Proteins are frequently called the building blocks of life because they are found literally everywhere: in our cells, bones, muscles, hormones, and enzymes. They are involved in every activity of biological existence. It is thanks to proteins that our body has structure. They help carry the oxygen that reddens our blood; in the form of enzymes they digest our food, synthesize essential substances, and break down waste products; and the chromosomes which pass on our characteristics to our children include protein in their structure. Their importance to all biological life cannot be understated.
Over the past 20 years, we have witnessed remarkable progress in improving our understanding of the human genome, driven by rapid advances in the speed and accuracy of gene sequencing. Today’s high throughput genomic sequencers are a far cry from the ones used on the Human Genome project, which took the best part of 15 years to complete. Today, researchers can have the necessary sequencing done in hours at a cost of $1000.
By contrast, we are yet to see such dramatic disruption take place in the adjacent field of the proteome. The proteome is the complete set of proteins that is – or can be – expressed by a genome, or an organism. In contrast to the human genome, which has recently been mapped out in its entirety, at present, there are still disagreements among researchers as to how many proteins actually exist. Many of the ones we think exist, we have only predicted. The Human Proteome Project (HPP) is attempting to collate and analyse all the data and create a database of all human proteins. The latest version of this database has around 20,000 predicted, of which 16,518 are supported by solid evidence (“confident protein identifications”). Only about one-third of those have had their 3D structures determined experimentally, and in many cases, those structures are only partially known. Having a clear record of all the possible proteins will allow us to improve our understanding of how proteins interact with each other, and the therapeutic targets in an event when a protein is not behaving as it should.
Part of the reason the proteome is such a tough complex to analyse is the way proteins take shape. To get a bit more technical, a protein is a complex structure that consists of either just a few or up to thousands of amino acids. Once the amino acids are in place, the protein “folds” into a complex 3-dimensional shape. Its shape in part dictates how it interacts with other proteins.
Accurately modelling these shapes and interactions is fiendishly complex. Naturally, researchers have been trying to enlist the aid of computer modelling tools to help them predict protein shapes.
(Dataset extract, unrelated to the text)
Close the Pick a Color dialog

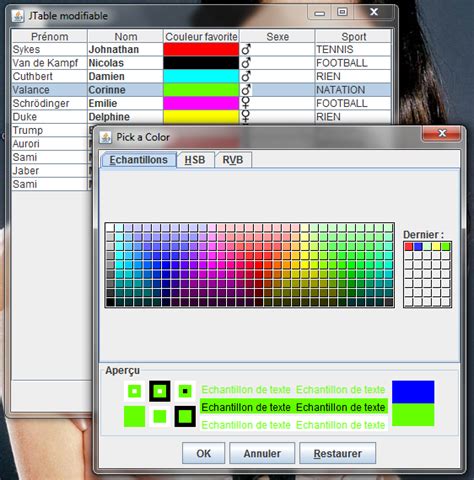click(442, 133)
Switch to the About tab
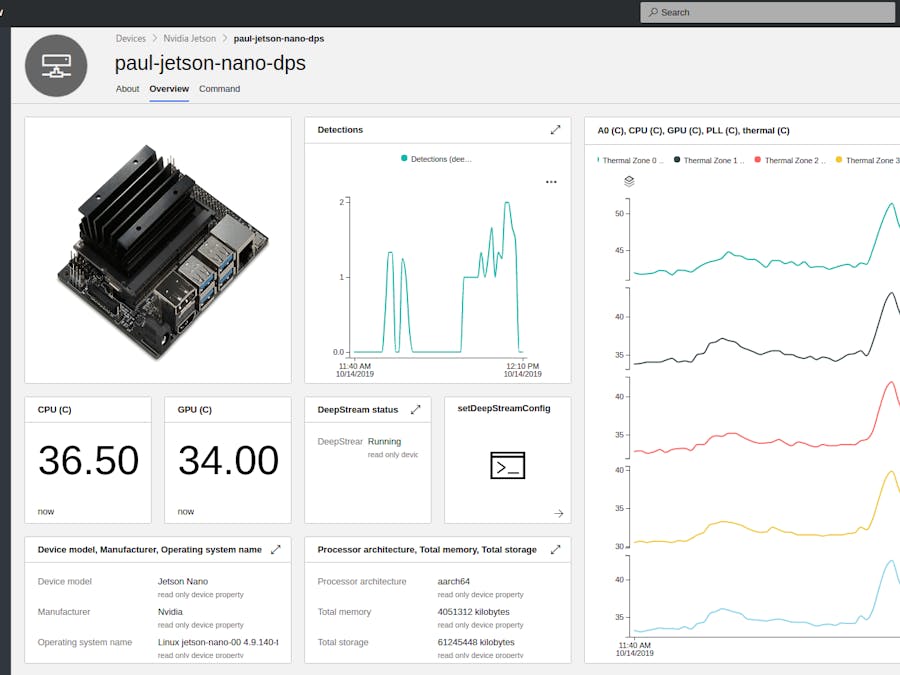The image size is (900, 675). [127, 89]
Every two years, a competition called CASP (Critical Assessment of Structure Prediction) is held to try and accurately model the shape of proteins based on their amino acid structure alone. Computer-software entries are judged against structures of the same proteins determined using experimental methods.
In a stunning leap forward, in 2020, a novel artificial intelligence tool called AlphaFold, developed by Google’s subsidiary DeepMind in London, stunned the scientific community by dominating the CASP competition (see chart above).
Since then, it has gone on to predict the structure of nearly the entire human proteome, along with almost complete proteomes for various other organisms, ranging from mice and maize to the malaria parasite. This year, DeepMind plans to release a total of more than 100 million structure predictions. That is half of all known proteins. Importantly, freely available open-source code for AlphaFold needed for specialists to run their own versions of the tool has now been published, igniting researchers’ interest in the space.
Researchers say the resource has the potential to revolutionize the life sciences. Understanding and correcting improperly folded proteins can hold the key to developing effective treatments of many severe diseases.
Having witnessed a revolution in genetics over the past 20 years, driven by innovative hardware, are we about to see another one in proteome analysis, driven this time by cutting edge software?